[Word and item position records]
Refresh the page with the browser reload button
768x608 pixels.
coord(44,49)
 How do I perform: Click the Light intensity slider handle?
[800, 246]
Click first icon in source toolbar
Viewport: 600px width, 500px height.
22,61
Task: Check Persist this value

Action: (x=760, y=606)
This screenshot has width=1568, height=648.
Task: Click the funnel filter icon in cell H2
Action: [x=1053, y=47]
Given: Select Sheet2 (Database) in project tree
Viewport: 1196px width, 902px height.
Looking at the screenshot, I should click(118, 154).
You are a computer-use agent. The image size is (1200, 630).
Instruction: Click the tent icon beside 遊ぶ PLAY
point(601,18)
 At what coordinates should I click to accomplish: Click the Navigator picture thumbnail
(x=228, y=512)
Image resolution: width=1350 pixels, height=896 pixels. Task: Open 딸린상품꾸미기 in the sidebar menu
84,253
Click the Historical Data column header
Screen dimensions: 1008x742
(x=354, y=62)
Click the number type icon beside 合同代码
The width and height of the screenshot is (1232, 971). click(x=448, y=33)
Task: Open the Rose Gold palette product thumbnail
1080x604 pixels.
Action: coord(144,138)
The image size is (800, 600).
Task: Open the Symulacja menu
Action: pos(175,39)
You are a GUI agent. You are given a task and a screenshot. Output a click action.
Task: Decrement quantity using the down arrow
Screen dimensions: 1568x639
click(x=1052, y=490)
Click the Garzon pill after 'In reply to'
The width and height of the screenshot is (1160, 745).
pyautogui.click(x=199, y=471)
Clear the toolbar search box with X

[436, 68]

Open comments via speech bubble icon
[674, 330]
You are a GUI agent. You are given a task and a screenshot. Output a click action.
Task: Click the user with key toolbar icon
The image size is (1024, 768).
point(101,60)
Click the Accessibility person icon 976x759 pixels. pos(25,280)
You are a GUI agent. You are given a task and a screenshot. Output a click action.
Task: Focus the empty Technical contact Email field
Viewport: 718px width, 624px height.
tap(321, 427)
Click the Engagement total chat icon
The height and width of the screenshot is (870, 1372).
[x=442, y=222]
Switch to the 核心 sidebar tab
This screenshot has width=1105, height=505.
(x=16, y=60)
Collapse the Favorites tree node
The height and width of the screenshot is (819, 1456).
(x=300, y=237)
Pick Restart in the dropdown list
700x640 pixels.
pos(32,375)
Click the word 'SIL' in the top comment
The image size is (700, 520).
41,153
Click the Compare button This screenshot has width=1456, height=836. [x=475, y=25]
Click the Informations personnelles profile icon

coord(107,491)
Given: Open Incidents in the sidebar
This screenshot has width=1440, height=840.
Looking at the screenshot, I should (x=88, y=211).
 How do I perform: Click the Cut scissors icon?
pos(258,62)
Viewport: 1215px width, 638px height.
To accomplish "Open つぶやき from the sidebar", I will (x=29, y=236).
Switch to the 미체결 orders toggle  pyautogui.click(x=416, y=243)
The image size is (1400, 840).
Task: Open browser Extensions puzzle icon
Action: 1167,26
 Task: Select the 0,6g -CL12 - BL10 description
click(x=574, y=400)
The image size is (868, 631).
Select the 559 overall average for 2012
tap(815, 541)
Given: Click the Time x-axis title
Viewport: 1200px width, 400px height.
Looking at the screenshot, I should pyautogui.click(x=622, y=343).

* _Exercise_: Starting at the line that contains "How do I perform: Click the Light" and ending with the line that contains "Action: pos(175,39)", edit the records by changing "thumbnail" to "preview" and keeping everything else the same. Output only those lines.

* _Exercise response_:
 How do I perform: Click the Light intensity slider handle?
[800, 246]
Click first icon in source toolbar
Viewport: 600px width, 500px height.
22,61
Task: Check Persist this value

Action: (x=760, y=606)
This screenshot has width=1568, height=648.
Task: Click the funnel filter icon in cell H2
Action: [x=1053, y=47]
Given: Select Sheet2 (Database) in project tree
Viewport: 1196px width, 902px height.
Looking at the screenshot, I should click(118, 154).
You are a computer-use agent. The image size is (1200, 630).
Instruction: Click the tent icon beside 遊ぶ PLAY
point(601,18)
 At what coordinates should I click to accomplish: Click the Navigator picture preview
(x=228, y=512)
Image resolution: width=1350 pixels, height=896 pixels. Task: Open 딸린상품꾸미기 in the sidebar menu
84,253
Click the Historical Data column header
Screen dimensions: 1008x742
(x=354, y=62)
Click the number type icon beside 合同代码
The width and height of the screenshot is (1232, 971). click(x=448, y=33)
Task: Open the Rose Gold palette product preview
1080x604 pixels.
Action: coord(144,138)
The image size is (800, 600).
Task: Open the Symulacja menu
Action: pos(175,39)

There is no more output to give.